PerfZero makes it easy to execute the pre-defined test by consolidating the
docker image build, GPU driver installation, TensorFlow installation, benchmark
library checkout, data download, system statistics collection, benchmark metrics
collection, profiler data collection and so on into 2 to 3 commands. This allows
developer to focus on investigating the issue rather than setting up the test
environment.
2) For user who wants to track the performance change of TensorFlow for a
variety of setup (e.g. GPU model, cudnn version, TensorFlow version)
The developer can setup periodic job to execute these benchmark methods using
PerfZero. PerfZero will collect the information needed to identify the
benchmark (e.g. GPU model, TensorFlow version, dependent library git hash), get
benchmark execution result (e.g. wall time, accuracy, succeeded or not),
summarize the result in a easy-to-read json string and upload the result to
bigquery table.
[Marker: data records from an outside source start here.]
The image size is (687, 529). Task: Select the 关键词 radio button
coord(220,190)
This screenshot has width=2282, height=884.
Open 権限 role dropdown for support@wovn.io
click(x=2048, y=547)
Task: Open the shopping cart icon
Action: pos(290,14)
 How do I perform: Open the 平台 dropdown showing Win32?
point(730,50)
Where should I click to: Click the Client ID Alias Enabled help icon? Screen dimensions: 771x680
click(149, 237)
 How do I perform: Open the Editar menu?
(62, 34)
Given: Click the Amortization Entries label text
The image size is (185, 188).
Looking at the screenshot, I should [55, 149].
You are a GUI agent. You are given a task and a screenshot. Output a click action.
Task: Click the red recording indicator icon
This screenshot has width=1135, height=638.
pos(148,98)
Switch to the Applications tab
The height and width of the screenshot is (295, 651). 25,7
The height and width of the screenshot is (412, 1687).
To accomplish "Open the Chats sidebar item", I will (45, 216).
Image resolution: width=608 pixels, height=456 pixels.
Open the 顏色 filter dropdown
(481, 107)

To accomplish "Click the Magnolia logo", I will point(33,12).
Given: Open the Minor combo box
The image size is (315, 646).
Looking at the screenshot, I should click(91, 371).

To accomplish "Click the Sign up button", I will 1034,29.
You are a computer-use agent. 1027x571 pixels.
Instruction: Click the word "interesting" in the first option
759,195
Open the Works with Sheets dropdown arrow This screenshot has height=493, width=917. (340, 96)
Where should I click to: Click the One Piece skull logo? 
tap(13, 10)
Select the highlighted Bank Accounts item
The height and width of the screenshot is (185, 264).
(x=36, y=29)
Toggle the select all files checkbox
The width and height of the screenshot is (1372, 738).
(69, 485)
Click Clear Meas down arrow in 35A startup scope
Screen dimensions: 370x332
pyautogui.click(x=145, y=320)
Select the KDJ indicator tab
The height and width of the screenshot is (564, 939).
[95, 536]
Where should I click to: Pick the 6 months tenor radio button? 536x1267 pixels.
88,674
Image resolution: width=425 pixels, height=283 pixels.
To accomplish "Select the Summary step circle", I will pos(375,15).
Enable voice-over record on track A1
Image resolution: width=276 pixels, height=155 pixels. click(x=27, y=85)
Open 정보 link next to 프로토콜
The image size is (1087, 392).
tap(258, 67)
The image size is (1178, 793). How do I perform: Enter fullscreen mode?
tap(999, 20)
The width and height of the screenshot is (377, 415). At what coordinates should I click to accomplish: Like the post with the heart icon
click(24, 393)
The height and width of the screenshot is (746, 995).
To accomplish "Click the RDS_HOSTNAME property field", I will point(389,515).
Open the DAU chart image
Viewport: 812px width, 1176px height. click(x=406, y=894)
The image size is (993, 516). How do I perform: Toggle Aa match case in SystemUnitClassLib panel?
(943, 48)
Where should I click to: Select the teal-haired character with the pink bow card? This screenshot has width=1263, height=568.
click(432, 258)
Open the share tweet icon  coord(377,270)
Using the data in the bigquery table, user can then visualize
the performance change in a dashboard, compare performance between different
setup in a table, and trigger alert on when there is performance regression.
# Executing tests
There are multiple ways to use PerfZero to execute a test. Listed from highest
to lowest abstraction.
* [PerfZero on private GCE instance](#perfzero-on-private-gce-instance)
* [PerfZero on local workstation or any server](#perfzero-on-local-workstation-or-any-server)
* [PerfZero without docker](#perfzero-without-docker)
## PerfZero on private GCE instance.
There are many variations on this approach, to get you started quickly the steps
below detail setting up an 8xV100 setup with local nvme drives where training
data would be stored. The only con to this setup is that it cannot be stopped
and can only be deleted due to the local nvme drives.
### Step one: Create GCE Instance
Creates an 8xV100 instance with 4 nvme drives. Output of the command will
provide the command to run to SSH to the machine. To set the project, zone, and
other features read
[cloud_manager tool details](https://github.com/tensorflow/benchmarks/tree/master/perfzero#instructions-for-managing-google-cloud-platform-computing-instance).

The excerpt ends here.